The day when someone in the richest 10 per cent stops contributing to tax is nearly a month earlier than someone in the poorest 10 per cent. 

The day when someone in the richest 10 per cent stops contributing to tax is nearly a month earlier than someone in the poorest 10 per cent.
George Osborne holds freshly minted coins during a visit to the Royal Mint in Llantrisant, Wales on March 25, 2014. Photograph: Getty Images.

Today the Adam Smith Institute is marking this year’s "Tax Freedom Day". For those unfamiliar with the concept, "Tax Freedom Day" is defined as "the day when average Britons stop working for the Chancellor and start working for themselves". In other words, tomorrow marks the day where every penny you earn goes straight into your pocket, and not to the pesky taxman. Sounds good right? Well it gets even better. This year your "freedom" comes three days earlier than last year, three whole days.

If you’re not cartwheeling round the room at this unexpected financial boon, it’s possible you’ve worked out that Tax Freedom Day is, in fact, utterly meaningless. The celebratory nature of the Day only highlights that it is an obvious and cynical wheeze, intended to frame tax, in all forms, as a malign force. Tax is no longer a mechanism to provide your children with an education, to protect you from illness, or to make sure the roads are paved. Instead it is an imposition, the government taking what is rightfully yours.

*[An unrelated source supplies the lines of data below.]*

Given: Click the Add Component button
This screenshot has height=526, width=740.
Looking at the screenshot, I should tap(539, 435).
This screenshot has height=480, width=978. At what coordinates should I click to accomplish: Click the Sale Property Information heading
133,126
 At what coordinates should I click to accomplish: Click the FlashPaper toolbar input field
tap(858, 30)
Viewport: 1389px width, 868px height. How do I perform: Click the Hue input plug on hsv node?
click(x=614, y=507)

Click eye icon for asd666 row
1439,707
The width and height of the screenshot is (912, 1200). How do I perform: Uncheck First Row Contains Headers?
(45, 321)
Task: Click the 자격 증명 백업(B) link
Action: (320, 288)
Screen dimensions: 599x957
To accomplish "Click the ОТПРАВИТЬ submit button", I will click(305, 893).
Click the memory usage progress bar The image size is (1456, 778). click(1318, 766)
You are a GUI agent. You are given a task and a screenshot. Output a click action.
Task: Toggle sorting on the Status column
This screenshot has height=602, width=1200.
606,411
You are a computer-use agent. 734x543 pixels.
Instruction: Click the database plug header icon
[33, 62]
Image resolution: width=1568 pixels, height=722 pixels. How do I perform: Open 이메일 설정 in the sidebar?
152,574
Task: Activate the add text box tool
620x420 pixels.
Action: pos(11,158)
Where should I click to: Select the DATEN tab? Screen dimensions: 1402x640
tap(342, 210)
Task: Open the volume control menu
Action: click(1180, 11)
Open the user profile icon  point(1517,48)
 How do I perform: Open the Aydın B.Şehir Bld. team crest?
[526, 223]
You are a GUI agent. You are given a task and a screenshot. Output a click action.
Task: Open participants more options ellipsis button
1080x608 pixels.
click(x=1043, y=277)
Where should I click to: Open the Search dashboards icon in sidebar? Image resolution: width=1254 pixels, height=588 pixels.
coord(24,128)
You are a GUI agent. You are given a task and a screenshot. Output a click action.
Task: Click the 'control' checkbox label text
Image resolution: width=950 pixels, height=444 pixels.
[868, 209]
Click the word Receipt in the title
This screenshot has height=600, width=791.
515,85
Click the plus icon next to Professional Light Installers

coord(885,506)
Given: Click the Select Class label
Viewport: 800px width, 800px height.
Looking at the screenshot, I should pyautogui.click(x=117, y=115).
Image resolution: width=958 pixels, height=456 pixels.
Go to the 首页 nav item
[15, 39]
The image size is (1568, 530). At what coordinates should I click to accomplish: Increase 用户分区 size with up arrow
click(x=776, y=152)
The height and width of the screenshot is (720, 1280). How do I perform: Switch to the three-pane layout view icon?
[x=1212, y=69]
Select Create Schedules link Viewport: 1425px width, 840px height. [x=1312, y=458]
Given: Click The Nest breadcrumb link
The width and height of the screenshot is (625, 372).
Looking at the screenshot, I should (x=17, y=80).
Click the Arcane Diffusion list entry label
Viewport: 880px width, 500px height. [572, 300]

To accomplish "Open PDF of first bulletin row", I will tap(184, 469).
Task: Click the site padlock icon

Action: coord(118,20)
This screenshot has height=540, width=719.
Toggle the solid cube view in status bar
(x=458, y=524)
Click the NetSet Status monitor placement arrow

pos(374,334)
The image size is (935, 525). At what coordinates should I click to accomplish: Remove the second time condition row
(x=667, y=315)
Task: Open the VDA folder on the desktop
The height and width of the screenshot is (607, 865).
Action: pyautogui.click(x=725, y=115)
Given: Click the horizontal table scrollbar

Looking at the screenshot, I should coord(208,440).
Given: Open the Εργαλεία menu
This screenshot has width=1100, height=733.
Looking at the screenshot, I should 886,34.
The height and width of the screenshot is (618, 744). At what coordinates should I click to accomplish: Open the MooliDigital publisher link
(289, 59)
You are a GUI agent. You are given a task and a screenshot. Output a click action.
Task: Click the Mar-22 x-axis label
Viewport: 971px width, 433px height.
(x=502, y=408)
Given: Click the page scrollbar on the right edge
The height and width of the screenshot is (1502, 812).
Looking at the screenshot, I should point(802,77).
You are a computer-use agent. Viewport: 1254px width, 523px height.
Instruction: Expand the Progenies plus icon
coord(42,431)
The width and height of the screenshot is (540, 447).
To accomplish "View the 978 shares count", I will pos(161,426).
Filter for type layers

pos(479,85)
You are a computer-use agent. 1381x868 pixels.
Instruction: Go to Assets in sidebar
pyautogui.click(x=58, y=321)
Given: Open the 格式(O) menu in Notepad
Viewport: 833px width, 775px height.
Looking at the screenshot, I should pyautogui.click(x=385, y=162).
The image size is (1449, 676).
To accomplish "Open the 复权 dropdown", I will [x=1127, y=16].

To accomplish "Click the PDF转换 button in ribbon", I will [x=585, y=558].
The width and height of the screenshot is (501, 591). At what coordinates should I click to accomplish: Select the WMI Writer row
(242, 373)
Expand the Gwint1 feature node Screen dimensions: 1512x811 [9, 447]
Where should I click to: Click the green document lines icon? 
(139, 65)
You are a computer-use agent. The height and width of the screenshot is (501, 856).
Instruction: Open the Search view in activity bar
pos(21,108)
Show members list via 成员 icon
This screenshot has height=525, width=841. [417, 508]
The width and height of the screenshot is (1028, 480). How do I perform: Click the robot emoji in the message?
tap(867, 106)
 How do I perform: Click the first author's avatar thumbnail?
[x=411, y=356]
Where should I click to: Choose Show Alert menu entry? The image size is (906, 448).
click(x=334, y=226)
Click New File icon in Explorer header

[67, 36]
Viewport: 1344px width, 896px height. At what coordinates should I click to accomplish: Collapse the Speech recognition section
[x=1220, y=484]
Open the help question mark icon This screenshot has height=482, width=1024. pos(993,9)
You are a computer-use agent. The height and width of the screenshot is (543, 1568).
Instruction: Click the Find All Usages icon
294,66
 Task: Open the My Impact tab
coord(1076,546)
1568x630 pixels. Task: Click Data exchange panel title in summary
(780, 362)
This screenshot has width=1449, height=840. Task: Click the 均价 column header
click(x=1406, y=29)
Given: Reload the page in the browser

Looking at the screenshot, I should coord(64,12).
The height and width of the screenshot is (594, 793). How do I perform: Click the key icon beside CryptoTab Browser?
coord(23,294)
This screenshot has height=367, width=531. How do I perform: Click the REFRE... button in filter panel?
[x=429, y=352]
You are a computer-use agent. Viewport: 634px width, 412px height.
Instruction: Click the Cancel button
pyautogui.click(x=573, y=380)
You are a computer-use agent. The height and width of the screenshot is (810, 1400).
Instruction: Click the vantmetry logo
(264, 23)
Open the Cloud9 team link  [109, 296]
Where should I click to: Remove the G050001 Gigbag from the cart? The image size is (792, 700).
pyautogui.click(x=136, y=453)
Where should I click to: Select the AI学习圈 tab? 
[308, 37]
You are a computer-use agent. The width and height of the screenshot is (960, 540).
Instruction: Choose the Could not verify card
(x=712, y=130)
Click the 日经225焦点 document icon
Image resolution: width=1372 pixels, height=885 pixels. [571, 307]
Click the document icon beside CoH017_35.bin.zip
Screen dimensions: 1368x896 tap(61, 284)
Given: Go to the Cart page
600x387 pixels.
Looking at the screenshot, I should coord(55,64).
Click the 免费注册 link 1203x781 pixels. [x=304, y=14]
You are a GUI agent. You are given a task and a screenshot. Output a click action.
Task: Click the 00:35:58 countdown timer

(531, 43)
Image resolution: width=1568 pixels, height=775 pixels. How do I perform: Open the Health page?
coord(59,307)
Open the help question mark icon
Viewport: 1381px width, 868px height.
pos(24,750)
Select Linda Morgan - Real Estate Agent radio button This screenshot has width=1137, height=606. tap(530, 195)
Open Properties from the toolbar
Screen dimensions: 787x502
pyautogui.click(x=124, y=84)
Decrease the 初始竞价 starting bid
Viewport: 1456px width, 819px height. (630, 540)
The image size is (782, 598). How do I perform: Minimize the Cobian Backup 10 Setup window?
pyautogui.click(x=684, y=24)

The concept of Tax Freedom Day becomes even more bizarre when you examine how it is measured. According to the Adam Smith Institute it is "calculated by comparing general government tax revenue with Net National Income (NNI). The total of all government tax revenue – direct and indirect taxes, local taxes and National Insurance contributions – is calculated as a percentage of NNI at market prices. This year it comes to 41.09%. That percentage is then converted to days of the year, starting from 1 January."

In other words, the date of Tax Freedom Day is found by determining the fraction of the UK economy "captured" by taxation. This fraction is then used to determine a date in the calendar that is an equivalent fraction of the year.

The question is, does this method work, and can it really measure when an "average taxpayer" can expect to be "free" of taxation? The answer is, not really. For a start, nations clearly don't pay personal income tax.

Despite this, a more relevant Tax Freedom Day can be worked out. More precisely, Tax Freedom Days can be worked out. Equality Trust analysis has found that when all taxes on income are taken into account, the richest 10 per cent pay 35 per cent of their income in taxes. However, the poorest 10 per cent actually pay more – 43 per cent. Taken as a fraction of the year, this means that the day someone in the richest 10 per cent stops contributing to tax, or their "Tax Freedom Day", is actually on 9 May. The poorest on the other hand are still waiting for their Tax Freedom Day, which will not come until 5 June, nearly a month after the richest 10 per cent. 

In this sense, Tax Freedom Day can actually teach us something. By at least one important measure, our tax system is still hopelessly regressive. People may not always find themselves hugely motivated by the prospect of paying tax, but it is an important and widely accepted part of our life. We pay tax to receive certain public services, many of which have a social value far greater than their financial cost. Tax Freedom Day seeks to pervert this obvious truth by convincing the public that tax only harms them, and that it can be avoided without cost. What we need is not to demonise all forms of taxation, but to have a clear and honest public debate on whether our tax system is fair, whether it protects the most vulnerable in society, and whether it really places the greatest burden on those with the broadest shoulders.